La France a mal a ses colonies.
Souvent l’attention des métropolitains fut attirée sur les déséquilibres socio-économiques, la précarité d’indigènes résignés accrochés aux ultimes confettis d’Empire. Ilots paradisiaques aux dires des voyagistes, ghettos nauséabonds pour l’administration républicaine.
L’autisme des nantis est tel qu’il ne voient que midi à leur porte, le soleil au zénith, un symbole de négritude comme justification de la vertu intrinsèque égalitariste et fraternelle de l’état bourgeois.
Parfois, avec l’illusion d’apaiser quelque syndrome identitaire malséant, choisit-on de flatter l’ego antillais en nommant potiche ministérielle un pitre a pointes, en tapotant la joue de bambins hilares, sous les cocotiers.
Dure est la vie des cartes postales, dont on fait d’ailleurs collection.
C’est bien connu, les îles océanes produisent du rhum et des sportifs.

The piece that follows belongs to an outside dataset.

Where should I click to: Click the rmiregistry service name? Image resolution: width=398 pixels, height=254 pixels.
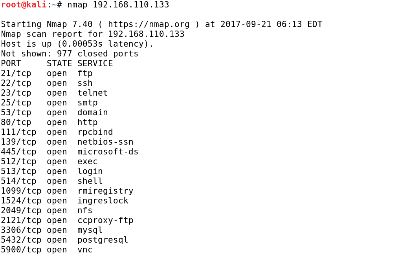coord(105,191)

Jusqu’en Chine, notre cher vieux pays compte sur leurs brillants athlètes pour relever, ici ou là, quelques cuisants déficits d’image.
Pour le rhum c’est plus embarrassant. L’alcool et le tabac devenus politiquement incorrects, l’idéal reste de consommer sur place .
Si ces polissons de nègres se résignent à boire toute leur production, un grave péril sanitaire risque d’ajouter à l’agitation ambiante les méfaits d’une alcoolémie chronique.
Vu l’état calamiteux des réseaux publics en territoire ultra marin, il ne paraît guère réaliste d’y exporter les percepteurs automatiques qui prospèrent généreusement au bord des routes occitanes.
Basses et hautes terres s’y contenteront des dotations ordinaires de l’état croupion.
On renverra bientôt quelques charters de touristes, daiquiri au bord de la piscine et folklore numérisé.
Qu’y souhaitent ils de mieux ?
A croire qu’on n’aurait pas aboli l’esclavage !
En attendant pour devancer les comités d’entreprises, l’indomptable Besancenot et Sainte Ségolène, cinq escadrons de gendarmes mobiles, ont pris l’avion. Courir a perdre haleine sous le soleil tropical devrait leur donner soif ; c’est bon pour le commerce.
On avait bien songé à parachuter de (fausses) montres Rolex pour les mâles de plus de cinquante ans, mais Kouchner fit observer au (très cher) Président, qu’au soleil, nul n’a besoin d’horlogerie pour gaspiller son temps.
C’est dire combien l’action humanitaire est avisée.
Vogue la galère !
LEON,du pays des Ours et des Cathares.